Exercise input ->

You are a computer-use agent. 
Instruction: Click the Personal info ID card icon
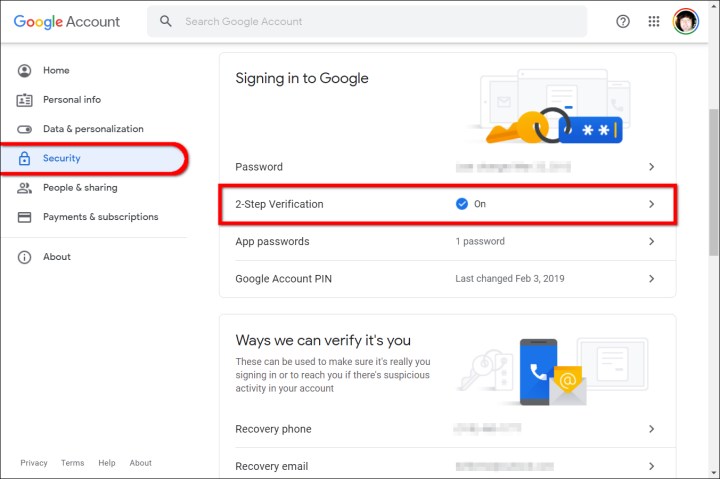pyautogui.click(x=24, y=100)
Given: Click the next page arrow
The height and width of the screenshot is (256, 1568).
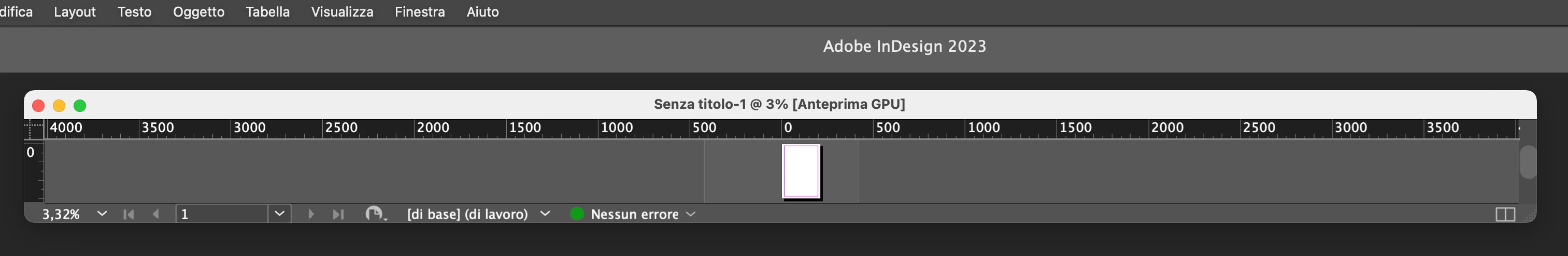Looking at the screenshot, I should click(x=311, y=214).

Requirement ->
Copy the listing above verbatim; the pictures it contains are to stay out.

Task result ->
You are a computer-use agent. 
Instruction: Click the Personal info ID card icon
pyautogui.click(x=24, y=100)
Given: Click the next page arrow
The height and width of the screenshot is (256, 1568).
Looking at the screenshot, I should click(x=311, y=214).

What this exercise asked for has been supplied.